Las. La Belge n’a jamais réussi à s’isoler, emmenant toujours au moins une coureuse a priori plus rapide, notamment Marianne Vos, la leader de l’équipe de PFP. Et, jamais bien loin, sa coéquipière Lorena Wiebes, la meilleure sprinteuse du monde. Alors que la SD Worx semblait s’être résolue à jouer cette deuxième carte, la Lidl-Trek secouait un nouveau regroupement des vingt meilleures en envoyant une nouvelle coursière à l’avant, Emma Norsgaard. A 25 kilomètres du vélodrome, Pauline Ferrand-Prévot se faisait la malle à son tour dans une légère montée, rattrapait facilement la Danoise avant le secteur de Camphin-en-Pévèle, où elle finissait par la semer. Sur les pavés, la Française dégageait une déconcertante impression de facilité, corps élastique épousant le moindre cahot, vélo dansant comme un feu follet au milieu des cerisiers en fleurs. Elle ne sera plus revue, s’offrant le luxe d’un tour et demi de piste à savourer son titre avant de franchir la ligne. Derrière, l’Italienne Letizia Borghesi (EF Education-Otaly) arrivait à s’extraire du groupe de poursuivantes juste avant le vélodrome pour ravir la deuxième place à Lorena Wiebes, troisième.

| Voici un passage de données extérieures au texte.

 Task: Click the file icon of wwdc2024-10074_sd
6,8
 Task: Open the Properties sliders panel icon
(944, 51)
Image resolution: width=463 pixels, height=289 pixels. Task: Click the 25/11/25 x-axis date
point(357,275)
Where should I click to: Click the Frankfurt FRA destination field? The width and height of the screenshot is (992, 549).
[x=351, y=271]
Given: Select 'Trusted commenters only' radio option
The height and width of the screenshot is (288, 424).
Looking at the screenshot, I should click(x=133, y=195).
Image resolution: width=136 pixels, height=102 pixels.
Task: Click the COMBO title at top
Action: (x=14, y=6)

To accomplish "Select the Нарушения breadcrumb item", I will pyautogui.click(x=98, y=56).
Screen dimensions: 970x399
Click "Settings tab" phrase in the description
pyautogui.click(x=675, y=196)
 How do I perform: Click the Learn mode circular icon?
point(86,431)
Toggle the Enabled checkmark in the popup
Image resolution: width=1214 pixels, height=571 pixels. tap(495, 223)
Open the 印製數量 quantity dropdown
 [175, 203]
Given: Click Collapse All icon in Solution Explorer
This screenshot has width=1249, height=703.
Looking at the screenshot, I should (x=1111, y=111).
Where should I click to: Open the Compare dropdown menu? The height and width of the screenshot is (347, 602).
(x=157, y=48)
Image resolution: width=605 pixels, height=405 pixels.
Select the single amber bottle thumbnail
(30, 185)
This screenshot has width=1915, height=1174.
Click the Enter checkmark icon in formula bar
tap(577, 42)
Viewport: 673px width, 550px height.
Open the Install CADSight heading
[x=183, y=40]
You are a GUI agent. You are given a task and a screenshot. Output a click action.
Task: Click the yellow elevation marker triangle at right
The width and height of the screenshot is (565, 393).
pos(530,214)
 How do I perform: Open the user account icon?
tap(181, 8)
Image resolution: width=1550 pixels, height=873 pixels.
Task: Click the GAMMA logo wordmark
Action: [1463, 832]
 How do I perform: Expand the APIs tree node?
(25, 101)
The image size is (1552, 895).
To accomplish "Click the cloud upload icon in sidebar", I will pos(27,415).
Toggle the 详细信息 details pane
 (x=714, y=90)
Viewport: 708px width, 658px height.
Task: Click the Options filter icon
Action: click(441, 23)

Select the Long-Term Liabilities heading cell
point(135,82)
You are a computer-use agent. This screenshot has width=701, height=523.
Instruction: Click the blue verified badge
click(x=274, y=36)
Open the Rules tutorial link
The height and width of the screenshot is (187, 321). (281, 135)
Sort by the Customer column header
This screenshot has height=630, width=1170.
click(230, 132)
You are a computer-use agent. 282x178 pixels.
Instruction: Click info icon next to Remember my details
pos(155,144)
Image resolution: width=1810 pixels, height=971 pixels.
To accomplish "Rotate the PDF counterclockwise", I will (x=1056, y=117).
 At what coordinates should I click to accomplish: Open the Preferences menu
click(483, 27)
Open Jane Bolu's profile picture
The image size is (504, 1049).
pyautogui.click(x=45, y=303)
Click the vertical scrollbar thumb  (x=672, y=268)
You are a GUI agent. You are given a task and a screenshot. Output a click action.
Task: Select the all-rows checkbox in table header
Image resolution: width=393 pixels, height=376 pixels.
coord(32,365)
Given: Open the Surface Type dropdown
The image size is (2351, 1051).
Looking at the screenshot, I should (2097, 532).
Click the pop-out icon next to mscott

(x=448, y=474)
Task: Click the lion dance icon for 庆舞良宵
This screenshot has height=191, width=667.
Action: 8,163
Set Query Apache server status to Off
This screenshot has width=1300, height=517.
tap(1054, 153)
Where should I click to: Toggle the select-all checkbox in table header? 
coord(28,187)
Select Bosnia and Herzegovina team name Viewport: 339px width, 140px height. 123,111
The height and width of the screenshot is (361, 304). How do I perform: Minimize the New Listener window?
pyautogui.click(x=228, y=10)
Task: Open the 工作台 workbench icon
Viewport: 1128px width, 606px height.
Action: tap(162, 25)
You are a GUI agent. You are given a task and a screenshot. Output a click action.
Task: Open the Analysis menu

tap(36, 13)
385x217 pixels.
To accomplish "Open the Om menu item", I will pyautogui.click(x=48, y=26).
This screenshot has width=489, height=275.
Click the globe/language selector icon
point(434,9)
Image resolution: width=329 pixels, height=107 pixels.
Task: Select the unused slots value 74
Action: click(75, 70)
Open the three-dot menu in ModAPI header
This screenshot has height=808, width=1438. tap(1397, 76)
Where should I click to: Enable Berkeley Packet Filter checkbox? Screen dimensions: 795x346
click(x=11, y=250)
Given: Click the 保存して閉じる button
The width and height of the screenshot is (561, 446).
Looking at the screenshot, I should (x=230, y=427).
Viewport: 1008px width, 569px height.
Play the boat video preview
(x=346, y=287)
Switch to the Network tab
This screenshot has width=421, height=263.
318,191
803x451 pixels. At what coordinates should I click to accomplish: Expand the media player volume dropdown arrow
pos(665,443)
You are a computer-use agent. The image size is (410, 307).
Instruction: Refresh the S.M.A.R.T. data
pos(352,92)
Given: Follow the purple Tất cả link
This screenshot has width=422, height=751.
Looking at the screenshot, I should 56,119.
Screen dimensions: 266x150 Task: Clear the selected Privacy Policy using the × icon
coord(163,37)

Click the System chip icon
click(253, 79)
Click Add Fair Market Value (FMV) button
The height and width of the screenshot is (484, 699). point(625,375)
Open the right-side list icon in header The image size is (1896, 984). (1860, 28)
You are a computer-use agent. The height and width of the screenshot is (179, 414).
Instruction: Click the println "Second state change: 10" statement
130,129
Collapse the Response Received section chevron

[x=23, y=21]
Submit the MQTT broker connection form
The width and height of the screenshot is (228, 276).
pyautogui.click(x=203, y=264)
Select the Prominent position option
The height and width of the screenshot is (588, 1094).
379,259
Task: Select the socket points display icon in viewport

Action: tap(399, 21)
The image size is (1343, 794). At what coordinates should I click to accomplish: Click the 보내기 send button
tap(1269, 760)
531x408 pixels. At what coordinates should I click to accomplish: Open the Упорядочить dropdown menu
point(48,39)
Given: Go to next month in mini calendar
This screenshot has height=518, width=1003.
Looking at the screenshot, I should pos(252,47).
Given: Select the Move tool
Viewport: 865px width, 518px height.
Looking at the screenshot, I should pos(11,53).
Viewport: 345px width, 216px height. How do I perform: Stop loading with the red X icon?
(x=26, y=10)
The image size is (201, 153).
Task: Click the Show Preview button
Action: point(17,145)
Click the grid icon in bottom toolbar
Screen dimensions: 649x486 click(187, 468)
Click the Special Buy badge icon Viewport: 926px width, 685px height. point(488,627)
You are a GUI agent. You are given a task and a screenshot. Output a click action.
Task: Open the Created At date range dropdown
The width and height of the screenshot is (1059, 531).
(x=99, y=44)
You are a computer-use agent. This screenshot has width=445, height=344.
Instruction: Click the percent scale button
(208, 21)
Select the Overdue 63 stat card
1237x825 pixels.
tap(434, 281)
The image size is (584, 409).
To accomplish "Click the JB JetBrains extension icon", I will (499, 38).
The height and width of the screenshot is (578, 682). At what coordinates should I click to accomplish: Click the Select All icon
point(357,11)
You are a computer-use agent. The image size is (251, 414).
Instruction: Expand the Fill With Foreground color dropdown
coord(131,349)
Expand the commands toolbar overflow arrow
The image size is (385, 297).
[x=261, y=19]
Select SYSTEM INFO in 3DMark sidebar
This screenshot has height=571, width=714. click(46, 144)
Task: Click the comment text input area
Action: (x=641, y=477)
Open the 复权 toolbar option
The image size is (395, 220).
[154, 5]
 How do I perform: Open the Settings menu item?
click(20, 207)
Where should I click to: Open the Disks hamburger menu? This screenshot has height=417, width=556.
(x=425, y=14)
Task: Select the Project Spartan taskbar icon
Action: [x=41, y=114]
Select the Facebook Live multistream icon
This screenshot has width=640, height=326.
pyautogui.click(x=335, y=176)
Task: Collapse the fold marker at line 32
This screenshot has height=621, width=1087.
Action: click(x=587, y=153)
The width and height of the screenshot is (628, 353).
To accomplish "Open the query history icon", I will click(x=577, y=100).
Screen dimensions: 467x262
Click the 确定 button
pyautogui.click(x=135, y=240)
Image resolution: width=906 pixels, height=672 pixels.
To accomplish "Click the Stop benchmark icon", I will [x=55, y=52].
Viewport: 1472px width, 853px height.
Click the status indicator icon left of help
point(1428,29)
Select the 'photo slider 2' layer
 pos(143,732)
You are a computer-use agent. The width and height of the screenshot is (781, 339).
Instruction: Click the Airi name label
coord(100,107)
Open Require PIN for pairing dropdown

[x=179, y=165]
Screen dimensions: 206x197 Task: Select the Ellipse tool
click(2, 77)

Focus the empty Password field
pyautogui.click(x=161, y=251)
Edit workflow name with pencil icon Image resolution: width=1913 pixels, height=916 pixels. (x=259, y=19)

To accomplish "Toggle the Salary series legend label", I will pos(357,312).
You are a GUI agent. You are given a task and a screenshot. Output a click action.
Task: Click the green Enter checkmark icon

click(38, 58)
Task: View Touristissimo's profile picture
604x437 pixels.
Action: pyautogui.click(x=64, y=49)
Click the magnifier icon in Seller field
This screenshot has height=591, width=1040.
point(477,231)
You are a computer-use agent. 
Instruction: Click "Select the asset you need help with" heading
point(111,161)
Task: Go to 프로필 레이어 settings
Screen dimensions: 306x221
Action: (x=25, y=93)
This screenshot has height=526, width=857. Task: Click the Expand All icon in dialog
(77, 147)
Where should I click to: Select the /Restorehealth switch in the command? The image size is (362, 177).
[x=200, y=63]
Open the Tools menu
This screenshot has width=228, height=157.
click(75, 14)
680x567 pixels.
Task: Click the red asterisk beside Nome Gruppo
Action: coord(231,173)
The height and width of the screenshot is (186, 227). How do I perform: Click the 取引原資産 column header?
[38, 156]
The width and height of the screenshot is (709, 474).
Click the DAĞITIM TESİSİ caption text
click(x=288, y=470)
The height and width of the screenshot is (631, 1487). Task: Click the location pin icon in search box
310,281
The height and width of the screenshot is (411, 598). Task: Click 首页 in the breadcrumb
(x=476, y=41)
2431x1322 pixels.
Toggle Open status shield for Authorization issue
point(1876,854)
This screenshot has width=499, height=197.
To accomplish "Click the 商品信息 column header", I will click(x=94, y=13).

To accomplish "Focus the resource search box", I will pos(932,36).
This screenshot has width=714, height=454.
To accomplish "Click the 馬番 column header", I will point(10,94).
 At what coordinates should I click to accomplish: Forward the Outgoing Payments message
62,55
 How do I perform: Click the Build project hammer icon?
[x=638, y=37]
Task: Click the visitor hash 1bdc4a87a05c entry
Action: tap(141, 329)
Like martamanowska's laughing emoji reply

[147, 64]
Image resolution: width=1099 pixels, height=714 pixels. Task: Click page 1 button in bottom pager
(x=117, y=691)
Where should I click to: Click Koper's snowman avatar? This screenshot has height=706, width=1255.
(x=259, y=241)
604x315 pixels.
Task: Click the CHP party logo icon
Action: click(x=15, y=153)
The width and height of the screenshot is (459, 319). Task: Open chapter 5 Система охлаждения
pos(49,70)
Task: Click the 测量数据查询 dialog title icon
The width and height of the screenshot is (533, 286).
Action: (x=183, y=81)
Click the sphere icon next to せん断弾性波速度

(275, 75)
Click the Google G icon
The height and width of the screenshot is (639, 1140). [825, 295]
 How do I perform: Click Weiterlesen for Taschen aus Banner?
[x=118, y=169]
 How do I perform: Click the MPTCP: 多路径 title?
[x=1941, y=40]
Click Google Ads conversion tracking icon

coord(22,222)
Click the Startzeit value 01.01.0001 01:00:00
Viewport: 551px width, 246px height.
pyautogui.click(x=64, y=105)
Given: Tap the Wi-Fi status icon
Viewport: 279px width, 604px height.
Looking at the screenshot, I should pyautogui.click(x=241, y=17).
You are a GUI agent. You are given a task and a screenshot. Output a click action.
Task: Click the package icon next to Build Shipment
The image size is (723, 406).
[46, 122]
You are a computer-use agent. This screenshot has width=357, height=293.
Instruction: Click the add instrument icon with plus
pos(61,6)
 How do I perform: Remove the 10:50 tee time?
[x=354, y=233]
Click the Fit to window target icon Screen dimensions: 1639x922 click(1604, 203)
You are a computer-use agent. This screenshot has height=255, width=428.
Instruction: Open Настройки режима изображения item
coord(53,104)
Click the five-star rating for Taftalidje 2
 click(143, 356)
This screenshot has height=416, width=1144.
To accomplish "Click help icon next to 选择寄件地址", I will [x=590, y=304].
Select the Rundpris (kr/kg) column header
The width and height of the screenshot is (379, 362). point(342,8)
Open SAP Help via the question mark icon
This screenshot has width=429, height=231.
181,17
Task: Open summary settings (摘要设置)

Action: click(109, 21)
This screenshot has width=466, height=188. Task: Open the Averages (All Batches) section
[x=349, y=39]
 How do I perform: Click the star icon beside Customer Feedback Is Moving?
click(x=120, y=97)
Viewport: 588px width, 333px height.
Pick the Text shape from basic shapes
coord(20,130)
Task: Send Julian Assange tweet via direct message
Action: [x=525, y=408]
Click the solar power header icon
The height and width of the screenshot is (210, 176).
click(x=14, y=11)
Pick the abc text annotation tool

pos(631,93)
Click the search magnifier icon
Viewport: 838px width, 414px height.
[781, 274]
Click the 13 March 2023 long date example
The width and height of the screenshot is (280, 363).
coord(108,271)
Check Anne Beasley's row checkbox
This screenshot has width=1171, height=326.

«J’ai été malade ces deux derniers jours, j’ai pris des antibiotiques, ce matin je n’étais même pas sûre de participer», assurait pourtant PFP à qui voulait l’entendre (les journalistes avant la course, les journalistes puis la directrice du Tour de France femmes Marion Rousse après la course…). Manifestement, les médicaments ont fait effet. Sa force mentale également, elle qui s’était entourée de deux psychologues pour préparer les Jeux de Paris. «Cela m’a permis de comprendre mes émotions et d’apprendre à les gérer, à me demander jusqu’où peut-on avoir mal pour son sport», expliquait-elle au pied du podium olympique. Cela lui aura encore servi ce samedi, pour revenir sur le groupe des favorites en milieu de course après avoir été jetée au sol, prise dans une chute, car ainsi est fait Paris-Roubaix. Désormais, ses yeux sont tournés vers son «objectif numéro 1 de la saison» : le Tour de France, en juillet prochain. En attendant, il faudra trouver une place pour caser le trophée en forme de pavé géant décroché ce jour. Sans doute à côté de celui de son compagnon Dylan Van Baarle, qui a aussi remporté l’épreuve en 2022.